§ Element lookup items
## START
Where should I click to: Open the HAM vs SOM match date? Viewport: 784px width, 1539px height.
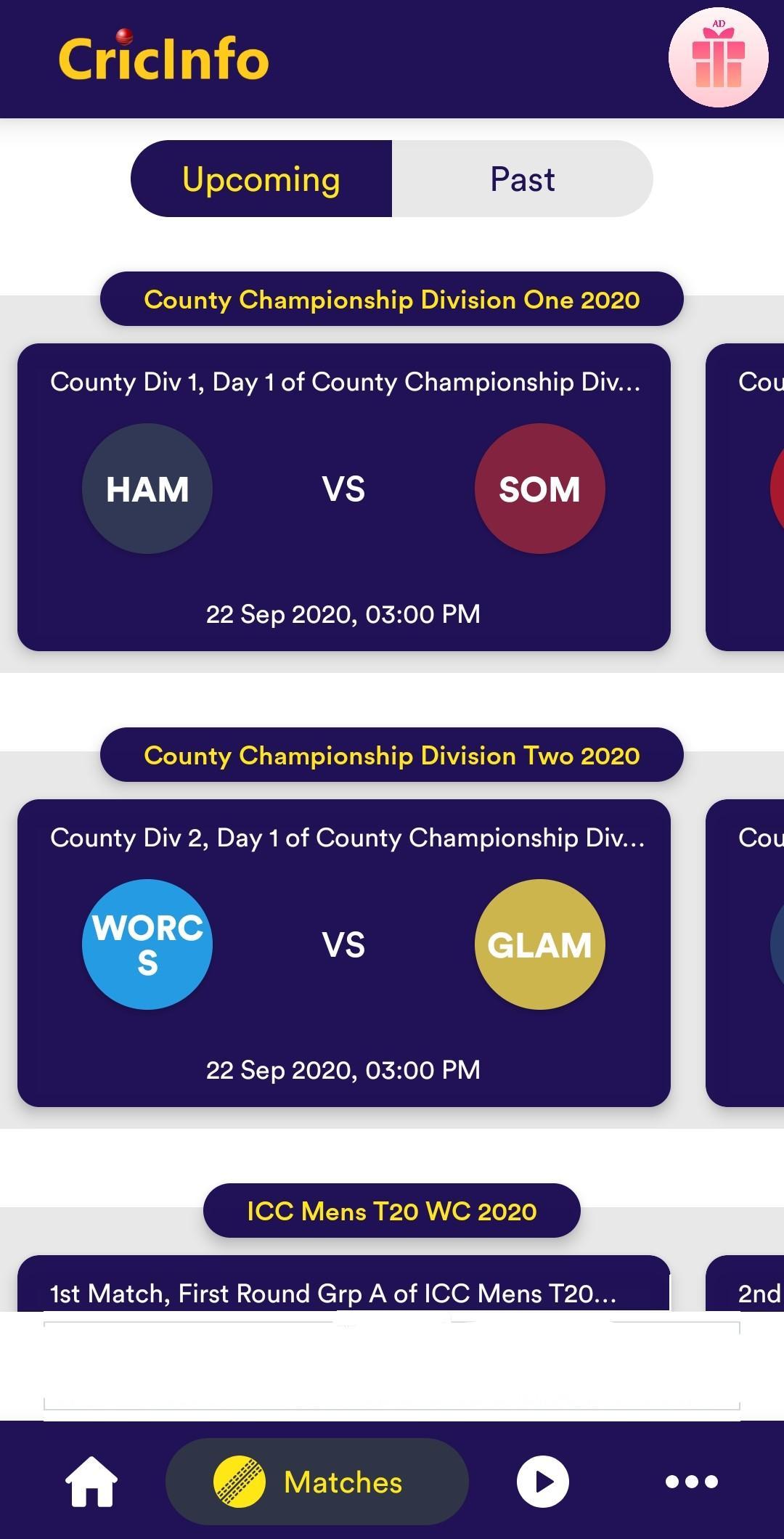[343, 614]
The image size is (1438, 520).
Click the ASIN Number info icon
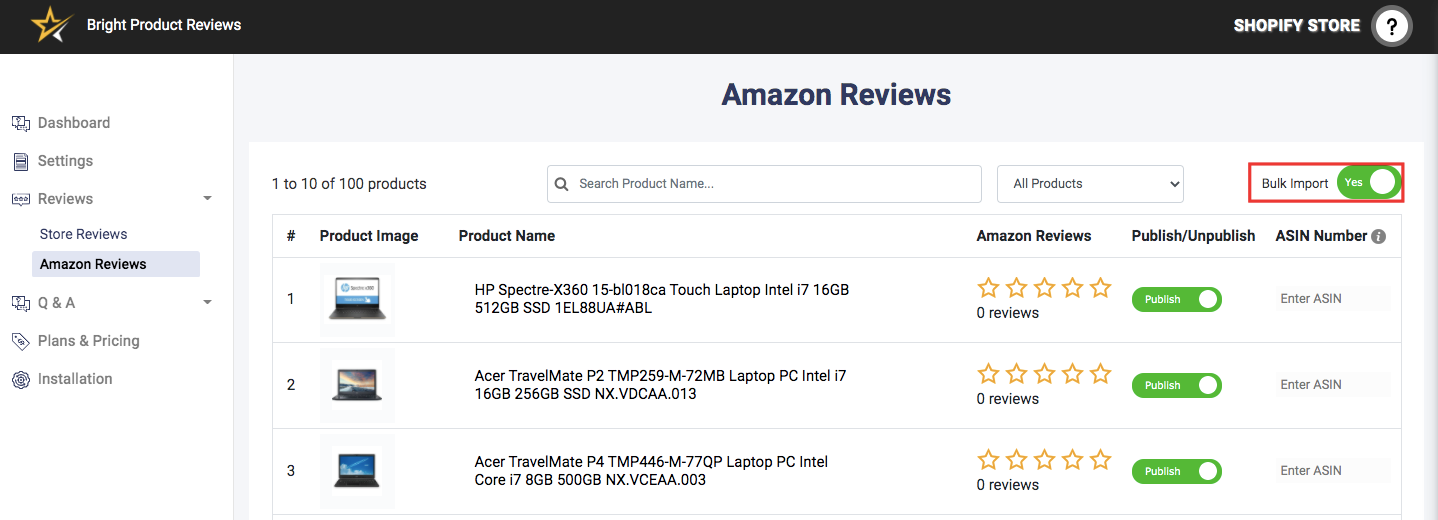[1378, 237]
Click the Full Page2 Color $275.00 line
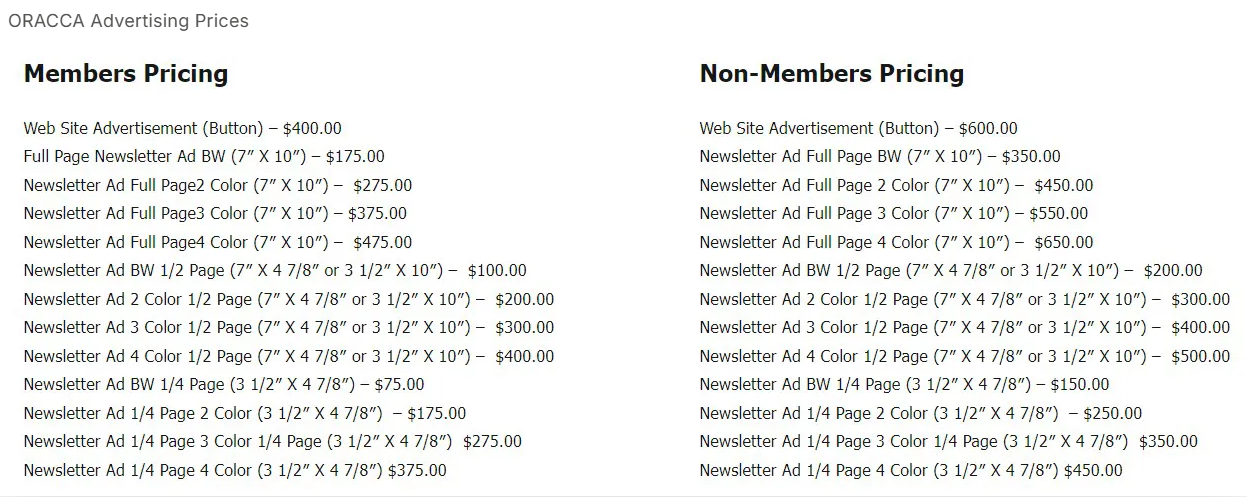The image size is (1247, 497). [x=217, y=186]
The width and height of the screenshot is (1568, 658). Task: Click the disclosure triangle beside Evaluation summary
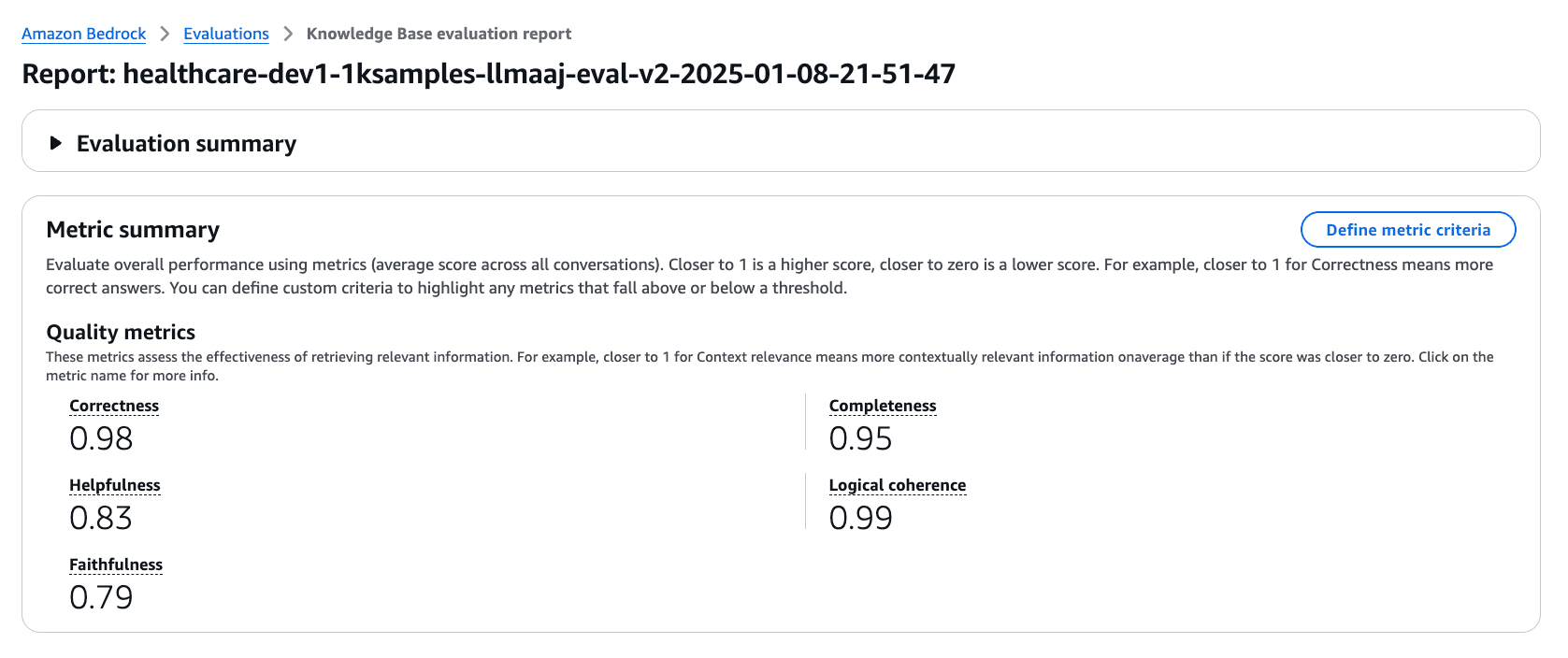pyautogui.click(x=55, y=143)
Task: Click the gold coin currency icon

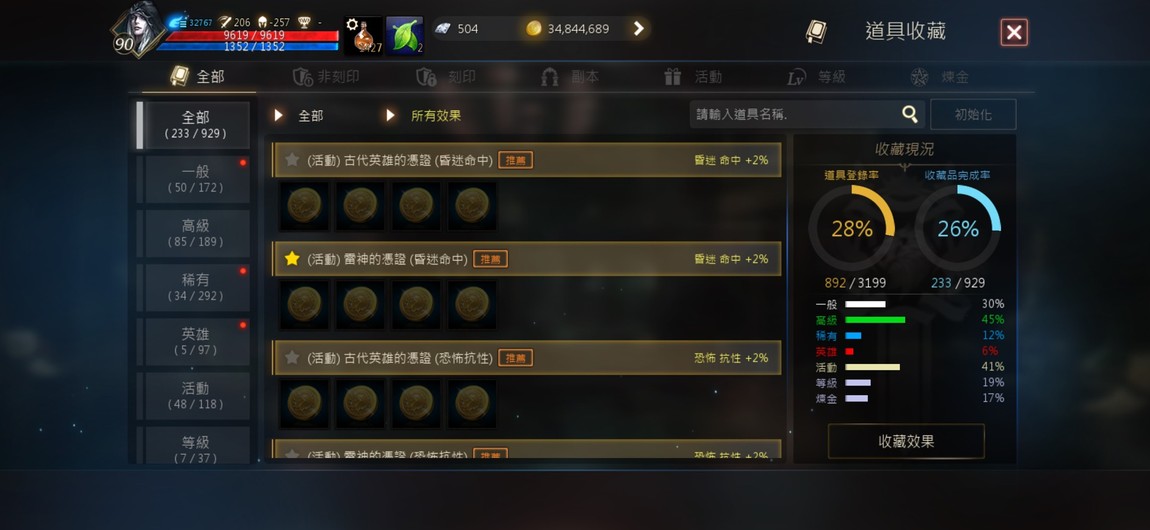Action: click(x=534, y=29)
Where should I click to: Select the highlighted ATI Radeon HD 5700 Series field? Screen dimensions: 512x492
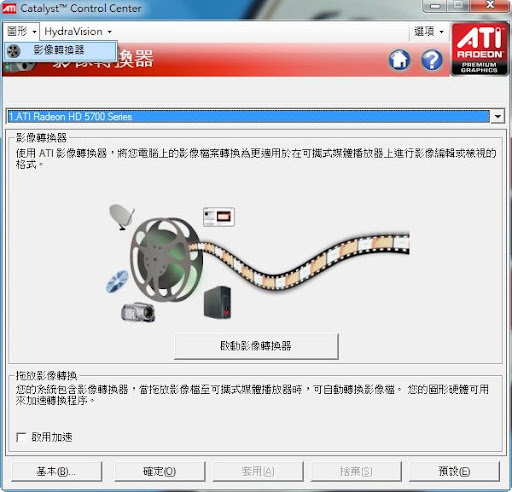(249, 116)

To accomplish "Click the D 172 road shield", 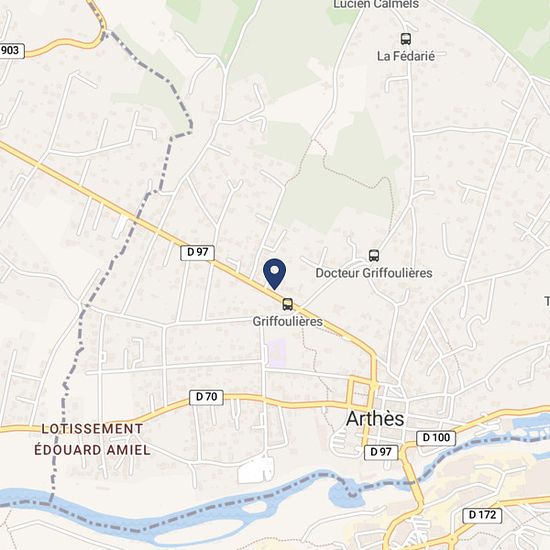I will pyautogui.click(x=482, y=515).
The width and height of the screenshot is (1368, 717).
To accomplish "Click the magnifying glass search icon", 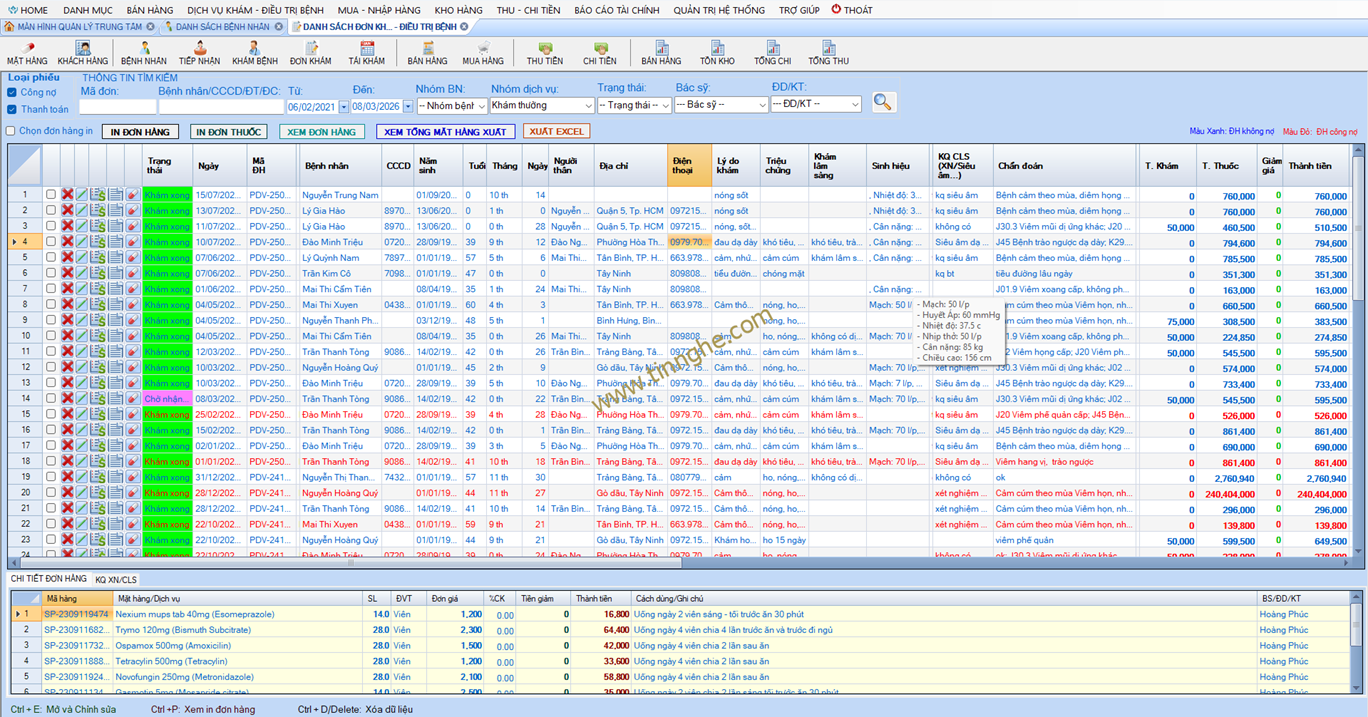I will pos(882,103).
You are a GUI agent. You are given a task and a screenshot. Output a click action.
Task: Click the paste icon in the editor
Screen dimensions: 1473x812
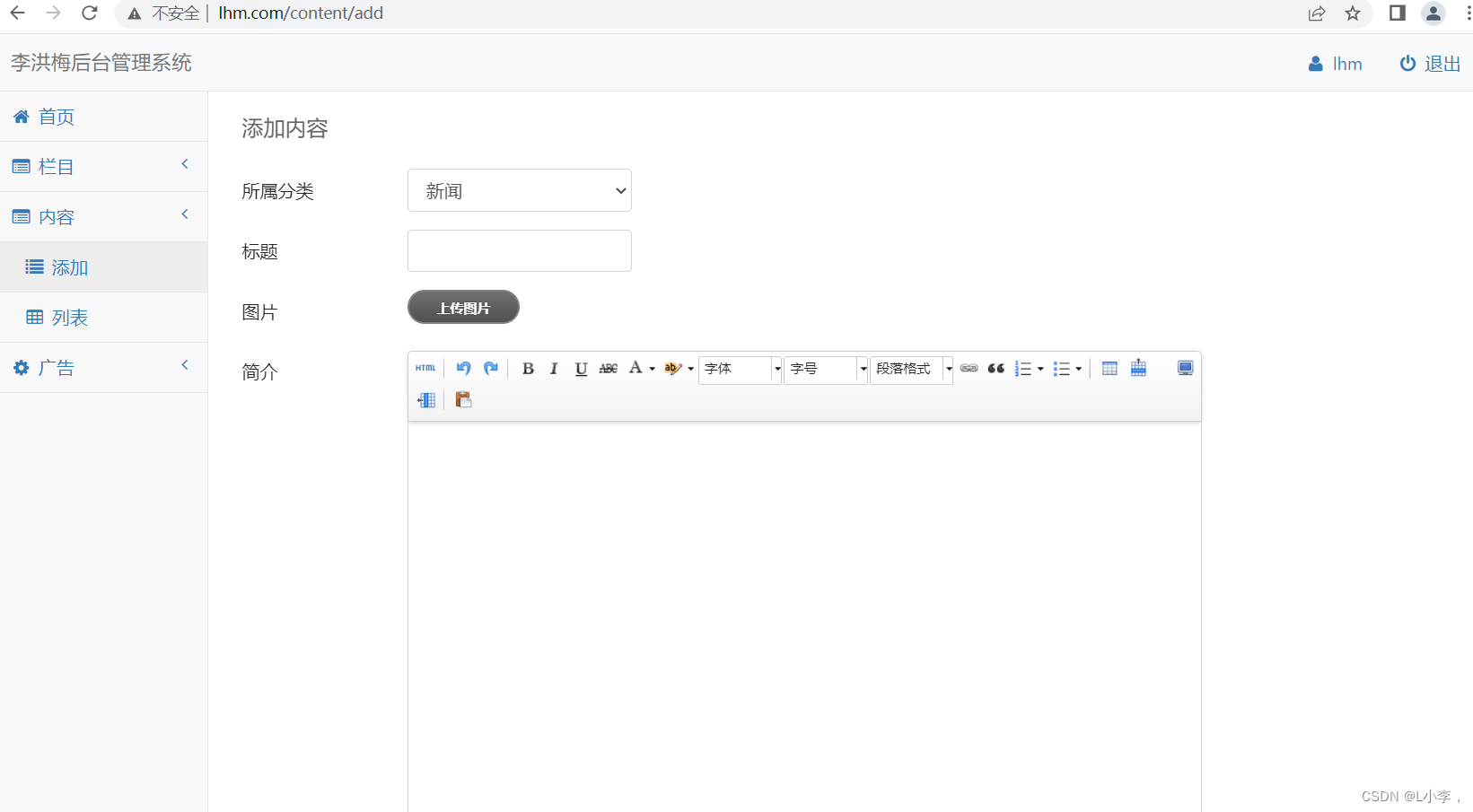click(463, 399)
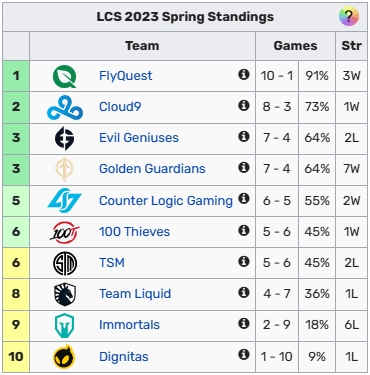Click the FlyQuest team logo
This screenshot has height=375, width=370.
point(65,76)
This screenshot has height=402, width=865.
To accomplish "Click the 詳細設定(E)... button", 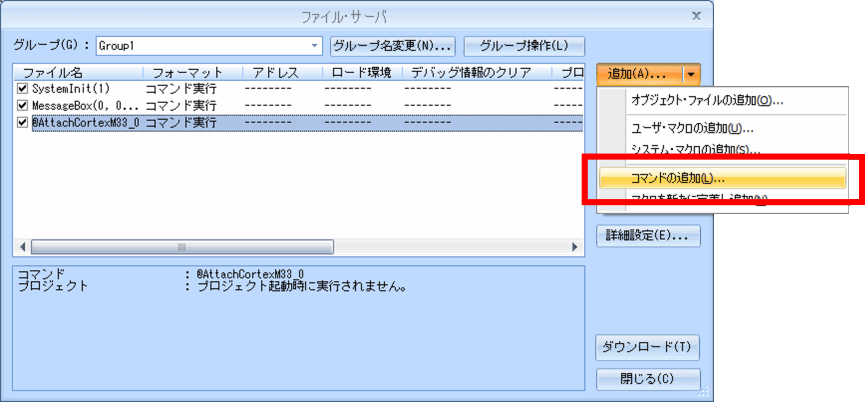I will 647,236.
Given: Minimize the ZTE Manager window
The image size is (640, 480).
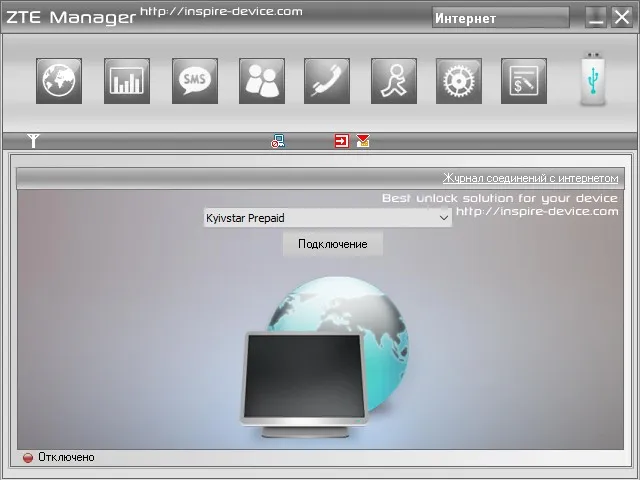Looking at the screenshot, I should click(x=596, y=18).
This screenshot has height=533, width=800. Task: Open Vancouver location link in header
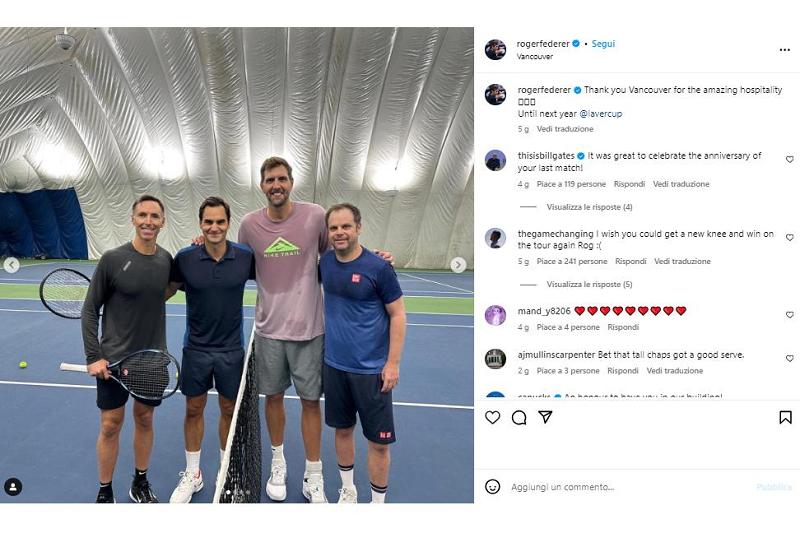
## END
§ Aim
Repeat the items word for word, starting at the very beginning and going on through the line that contains "The image size is (1247, 497). [x=217, y=186]", including that line. Leave the pictures out of your answer.

§ Completed exercise
Where should I click to: Open the HAM vs SOM match date? Viewport: 784px width, 1539px height.
[343, 614]
The image size is (1438, 520).
Click the ASIN Number info icon
[1378, 237]
Click the Full Page2 Color $275.00 line
The image size is (1247, 497). [x=217, y=186]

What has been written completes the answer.